Enhanced Elimination

    A) SUMMARY
    1) No studies have addressed the utilization of extracorporeal elimination techniques in poisoning with this agent.

Summary

    A) A 6-year-old child died after receiving a total of 4 grams in two divided doses.

Therapeutic Dose

    7.2.1) ADULT
    A) ROUTE OF ADMINISTRATION
    1) ORAL
    a) The usual diagnostic adult dose of metyrapone is 750 mg (15 mg/kg) orally every 4 hours for 6 doses on day 5 of hypothalamic-pituitary ACTH function testing (Prod Info Metopirone(R) oral capsules, 2013).
    7.2.2) PEDIATRIC
    A) ROUTE OF ADMINISTRATION
    1) ORAL
    a) The usual diagnostic pediatric dose of metyrapone is 15 mg/kg orally every 4 hours for 6 doses on day 5 of hypothalamic-pituitary ACTH function testing. A minimum single dose of 250 mg is recommended (Prod Info Metopirone(R) oral capsules, 2013).

Minimum Lethal Exposure

    A) CASE REPORTS
    1) PEDIATRIC
    a) A 6-year-old child died after receiving a total of 4 grams in two divided doses (Prod Info Metopirone(R), metyrapone, 1991).

Maximum Tolerated Exposure

    A) GENERAL/SUMMARY
    1) The maximum tolerated human exposure to this agent has not been delineated.
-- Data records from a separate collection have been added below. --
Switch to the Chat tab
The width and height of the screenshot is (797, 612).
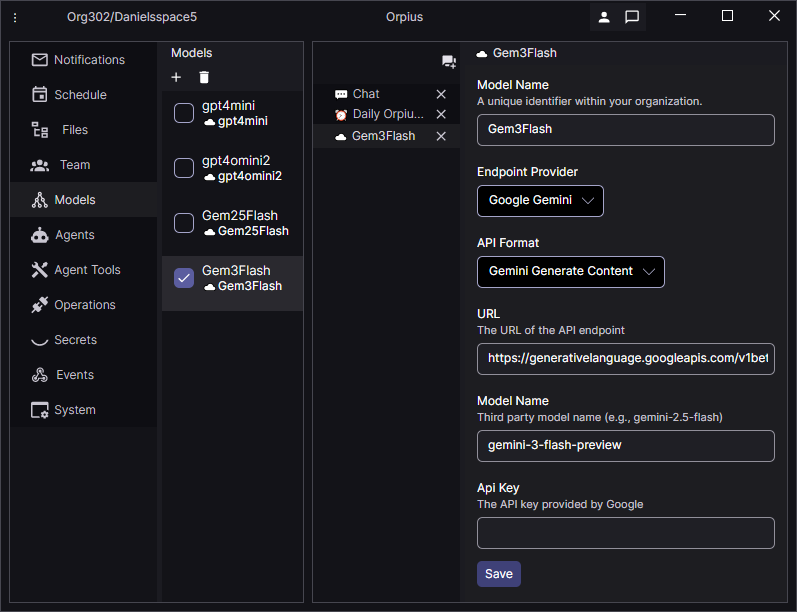click(366, 94)
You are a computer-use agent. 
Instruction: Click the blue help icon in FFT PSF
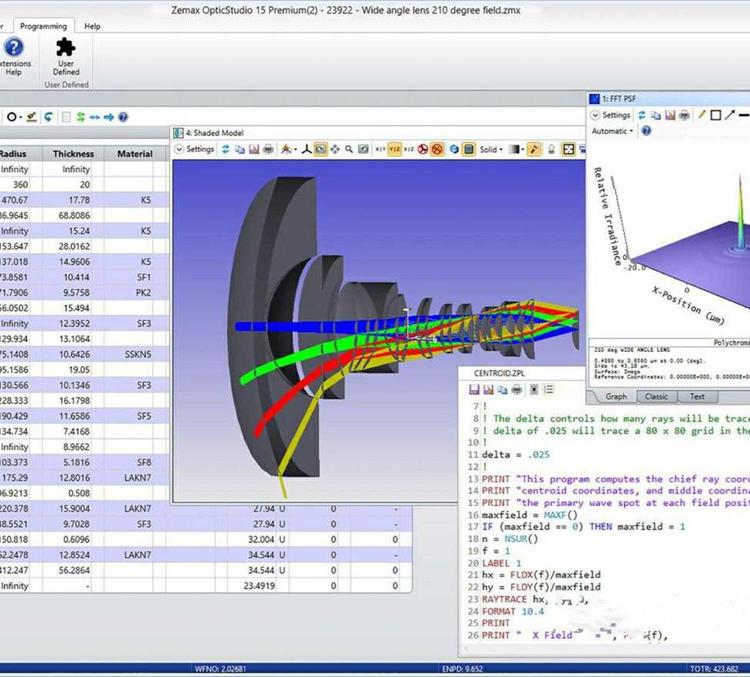646,131
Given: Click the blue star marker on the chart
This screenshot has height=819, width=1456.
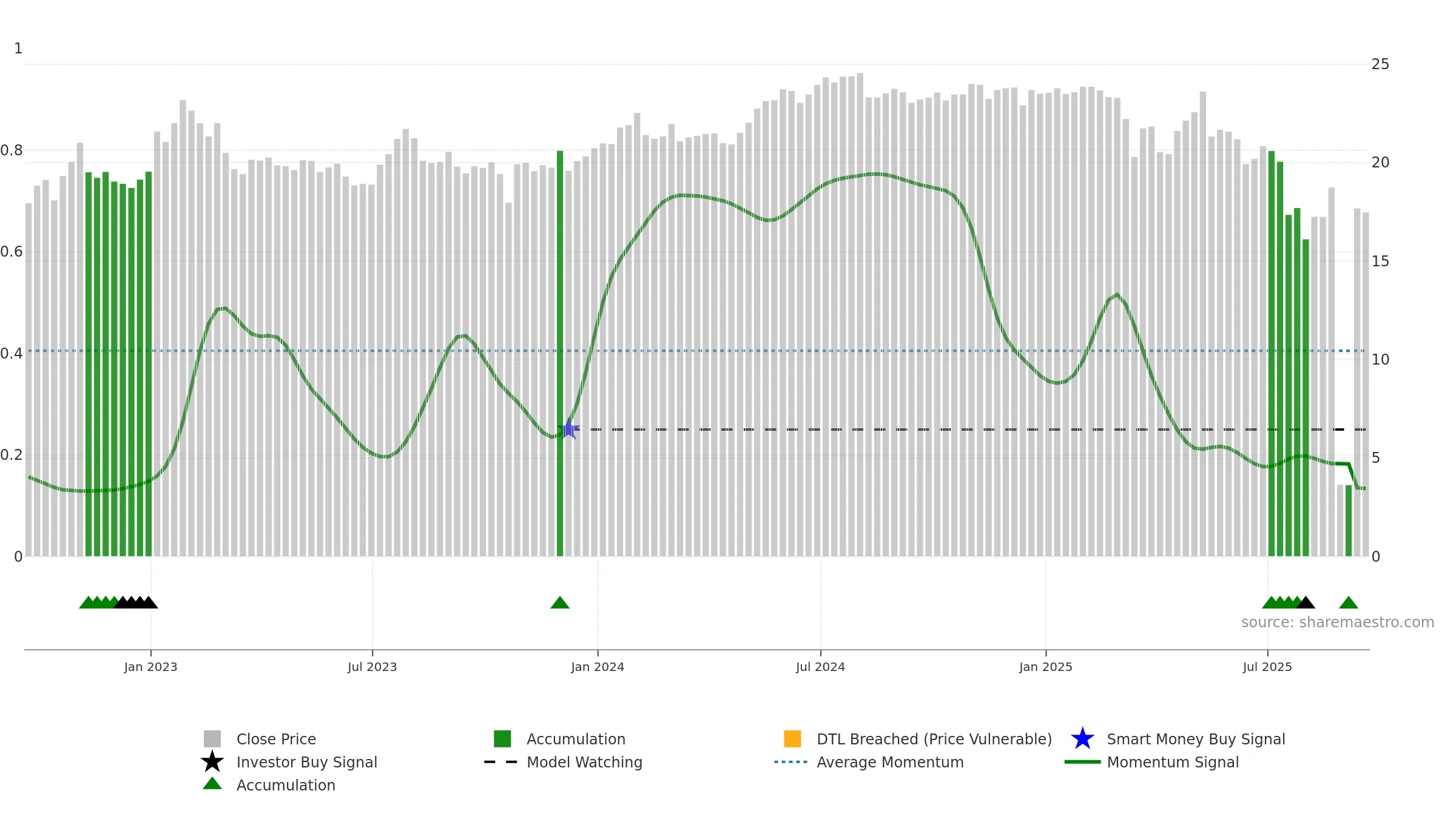Looking at the screenshot, I should [568, 429].
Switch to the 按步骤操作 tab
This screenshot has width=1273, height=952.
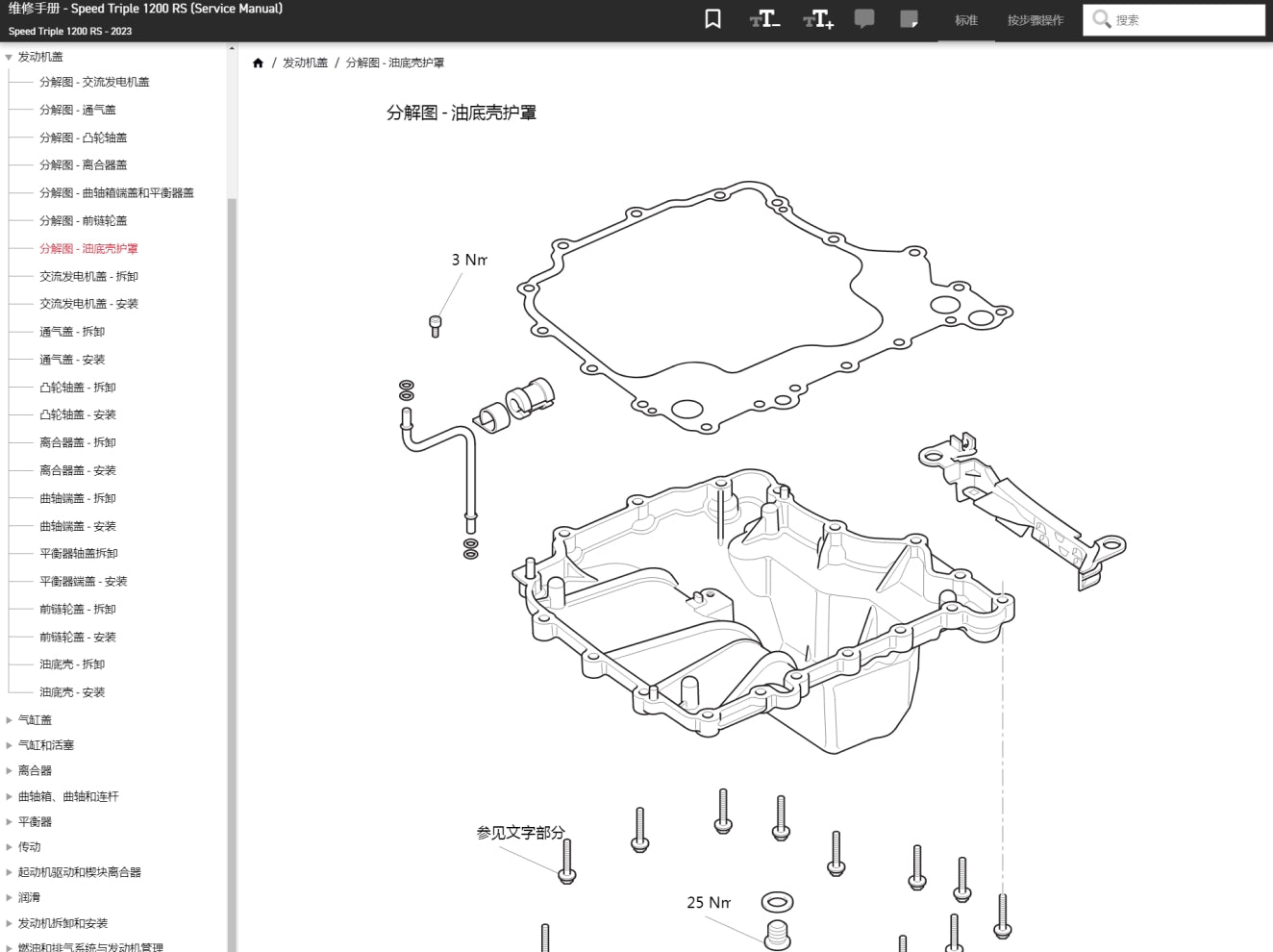pyautogui.click(x=1035, y=20)
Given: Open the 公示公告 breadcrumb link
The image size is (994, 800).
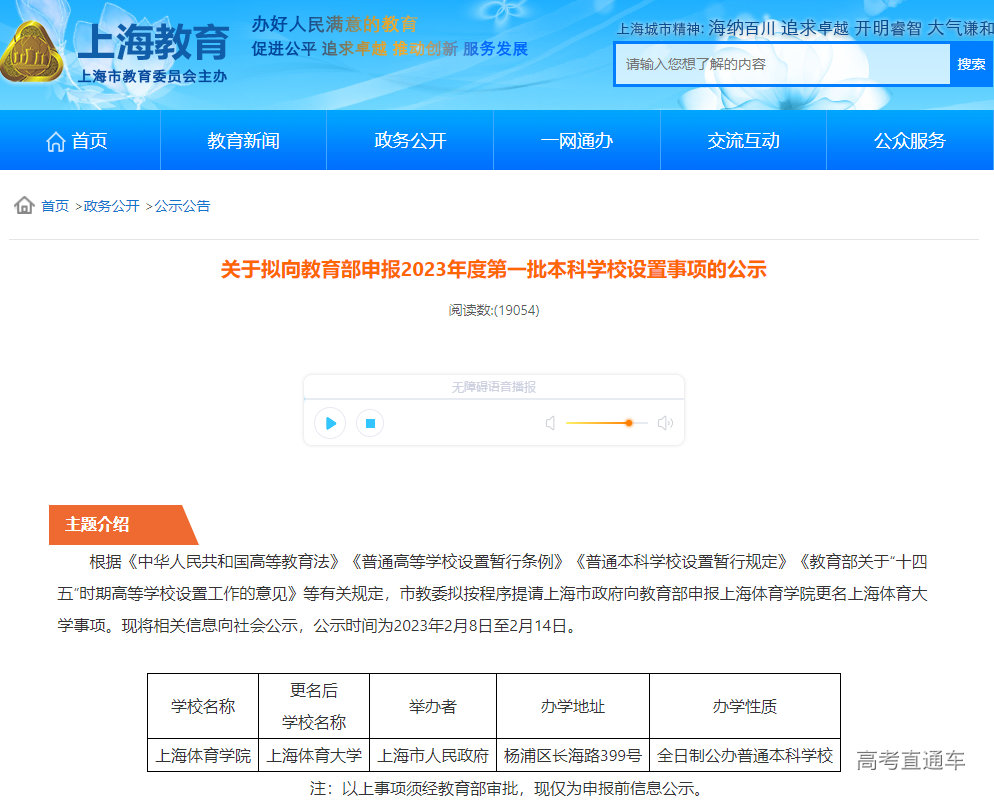Looking at the screenshot, I should click(x=182, y=205).
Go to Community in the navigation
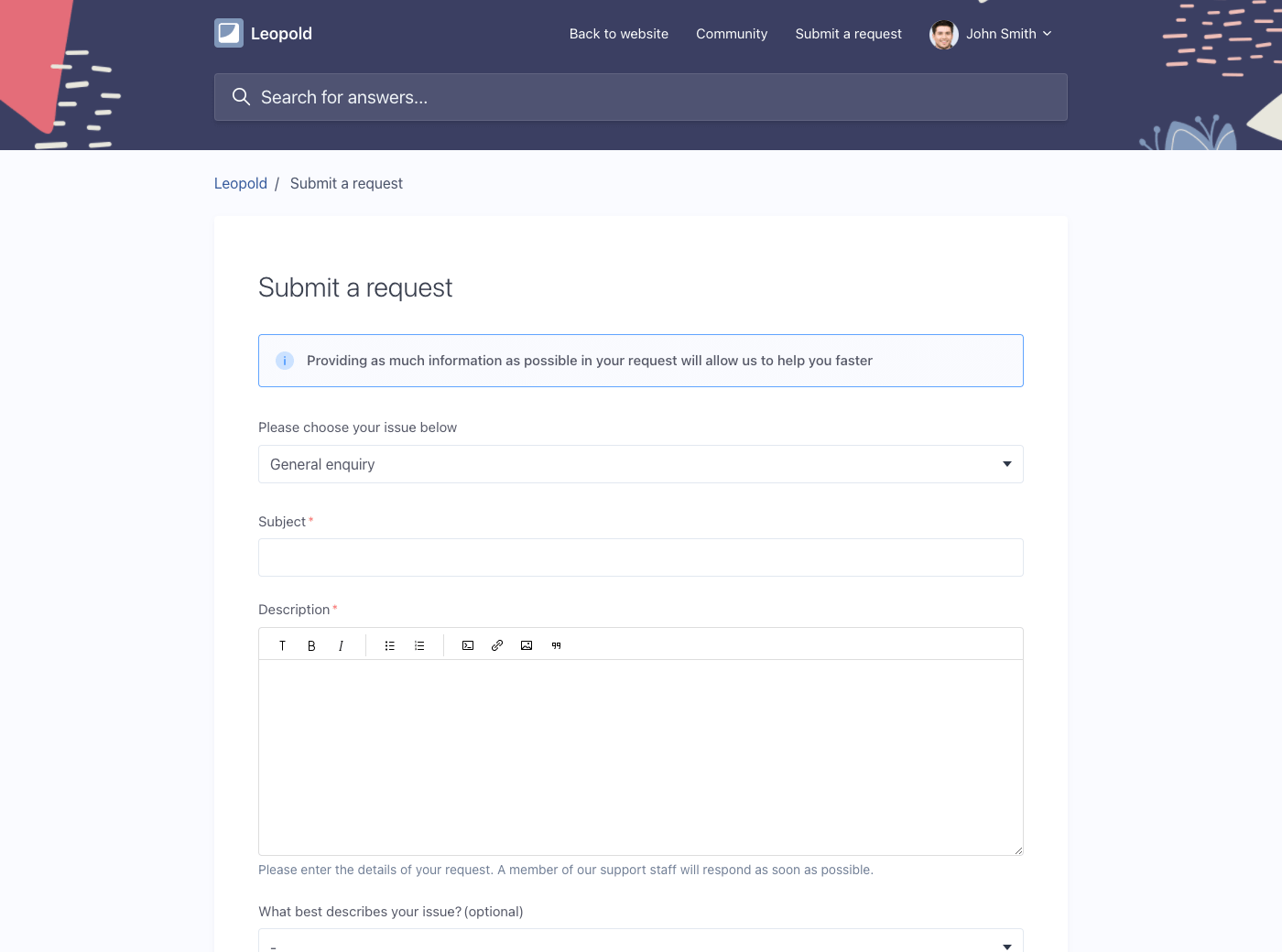Image resolution: width=1282 pixels, height=952 pixels. coord(732,34)
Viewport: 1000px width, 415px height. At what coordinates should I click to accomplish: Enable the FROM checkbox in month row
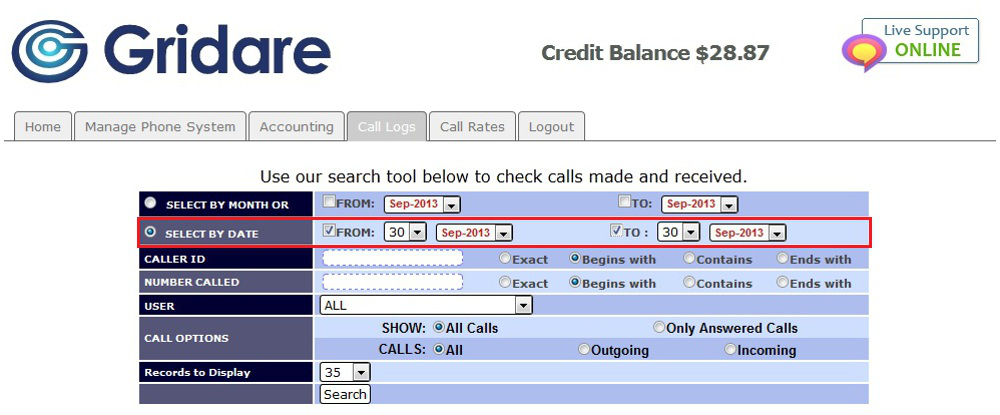point(329,203)
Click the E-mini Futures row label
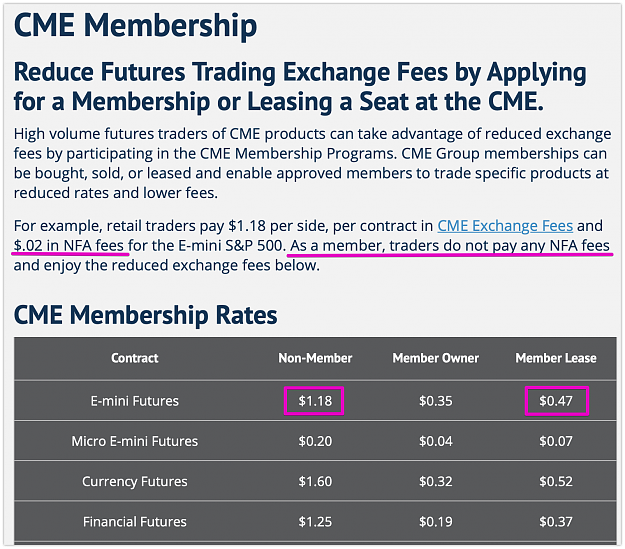Image resolution: width=625 pixels, height=549 pixels. (135, 401)
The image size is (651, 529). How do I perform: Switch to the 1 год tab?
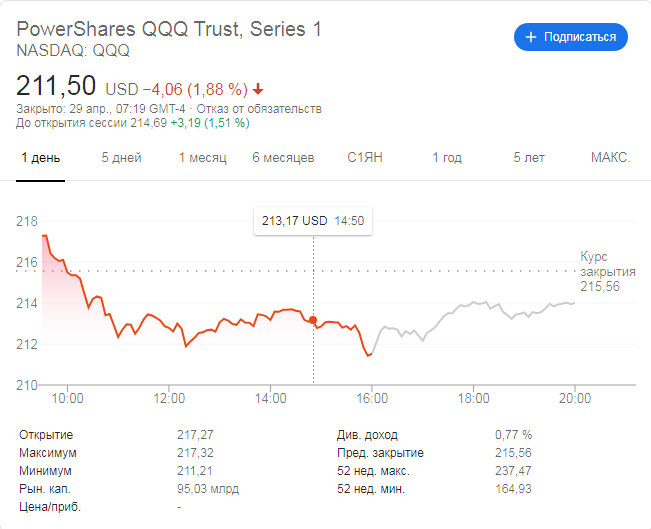(447, 158)
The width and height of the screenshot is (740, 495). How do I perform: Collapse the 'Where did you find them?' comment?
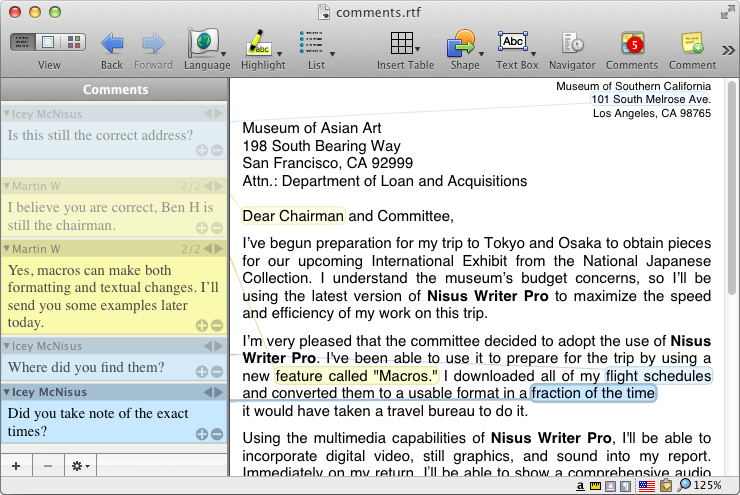tap(6, 346)
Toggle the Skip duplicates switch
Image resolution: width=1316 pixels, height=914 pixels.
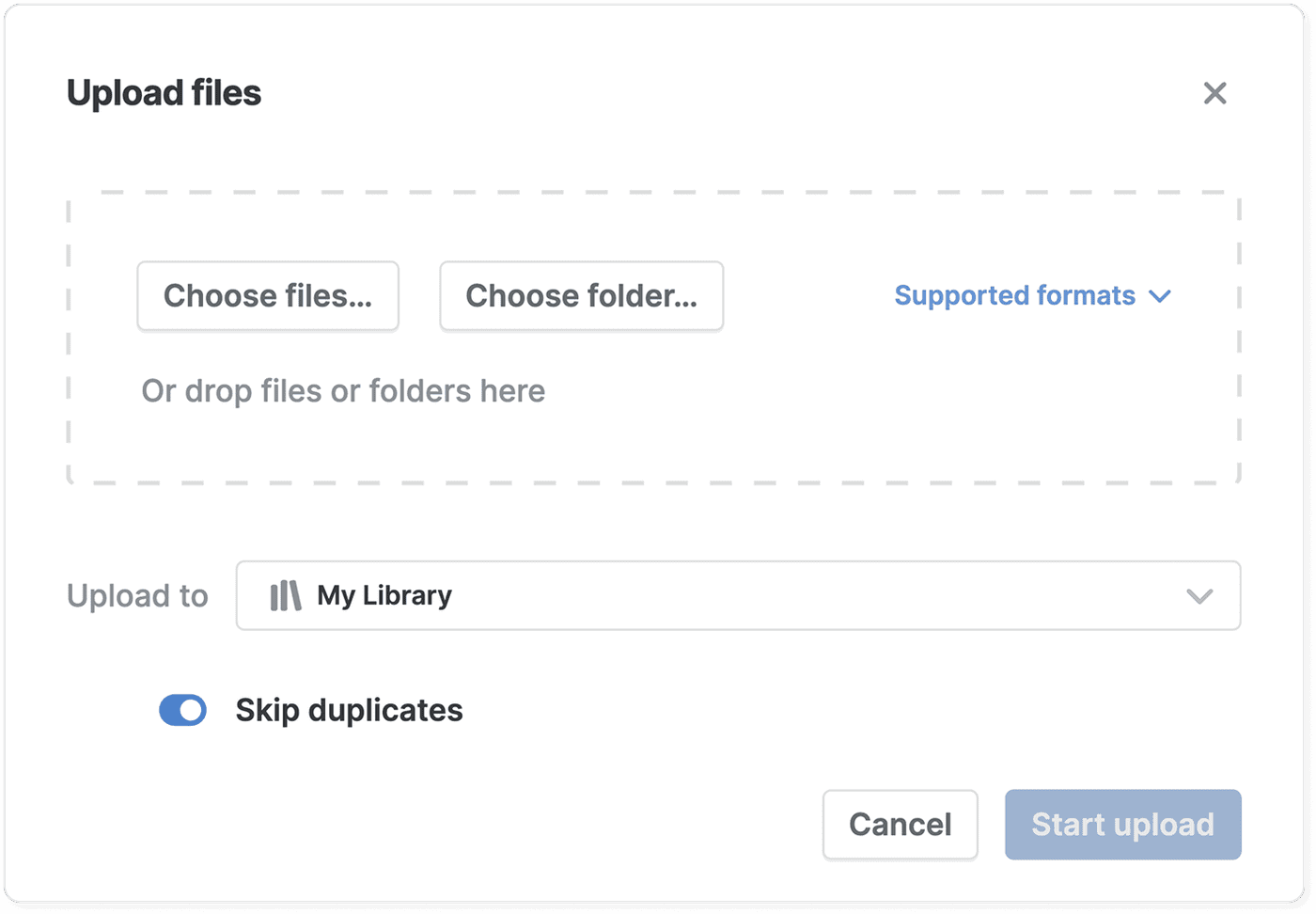[182, 711]
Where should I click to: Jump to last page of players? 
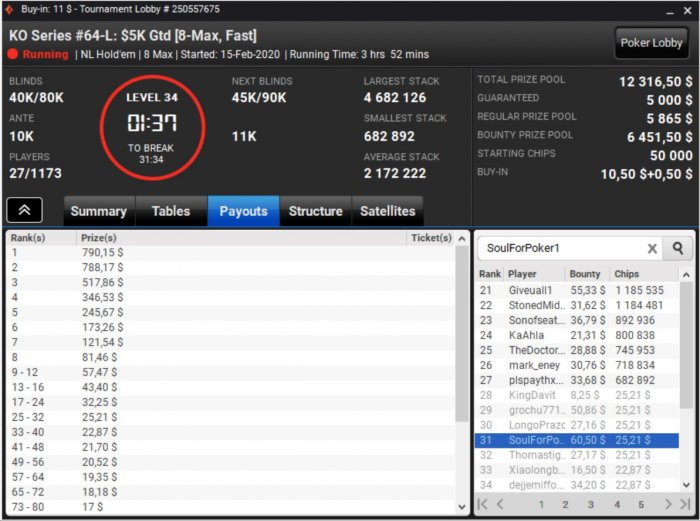click(685, 504)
Serum Plasma Blood Concentrations

    7.5.2) TOXIC CONCENTRATIONS
    A) TOXIC CONCENTRATION LEVELS
    1) CONCENTRATION LEVEL
    a) THERAPEUTIC DRUG CONCENTRATION LEVELS -
    1) During treatment with metyrapone, plasma concentrations range from 0.5 to 1 microgram per milliliter (Prod Info Metopirone(R), metyrapone, 1987).

Toxicity Information

    7.7.1) TOXICITY VALUES
    A) LD50- (ORAL)RAT:
    1) 521 mg/kg (Prod Info Metopirone(R), metyrapone, 1991)

Pharmacologic Mechanism

    A) Metyrapone inhibits 11-beta-hydroxylation, and 18-hydroxylation and side chain cleavage is inhibited to some degree, resulting in reduced production of cortisol (Schimmer & Parker, 1996).
    B) The adrenal cortex must have the ability to respond to ACTH before metyrapone is employed to test the capacity of the pituitary to respond to a decreased concentration of plasma cortisol (Schimmer & Parker, 1996).
    C) Cushing's syndrome of pituitary origin will result in a pituitary response that is greater than normal when metyrapone test is employed. Cushing's syndrome caused by ectopic production of ACTH will result in no response to metyrapone (Schimmer & Parker, 1996).
    D) Aldosterone synthesis is also inhibited by metyrapone. Mineralocorticoid deficiency does not usually occur with long-term metyrapone therapy because inhibition of the 11-beta-hydroxylation reaction results in an increase production of 11-desoxycorticosterone, a mineralocorticoid. Excessive secretion of desoxycorticosterone can cause hypertension in patients receiving long-term metyrapone therapy (Schimmer & Parker, 1996).
    E) Plasma glucocorticoids have been suggested to play a role in the regulation of ocular pressure. Levi & Schwartz (1987) demonstrated that administration of metyrapone significantly decreased ocular pressure in 14 subjects with elevated ocular pressure.
    F) Metyrapone appears to have a dual effect on plasma ACTH. Schoneshofer et al (1983) demonstrated metyrapone has a suppressive effect on plasma ACTH as well as the previously described stimulatory effect on plasma ACTH.
    G) Metyrapone decreased the total overnight basal insulin requirement but not the early morning rise in insulin required to maintain euglycemia in 5 insulin-dependent diabetic subjects (Bright et al, 1980).
    H) Sonino et al (1981a) reported mineralocorticoid and glucocorticoid pathways are equally affected by metyrapone.

Physical Characteristics

    A) The USP product is light amber to white in color.

Molecular Weight

    A) 226.28

Range Of Toxicity

    11.3.2) MINIMAL TOXIC DOSE
    A) DOG
    1) The maximum tolerated IV dose in one dog was 300 mg/kg (Prod Info Metopirone(R), metyrapone, 1991).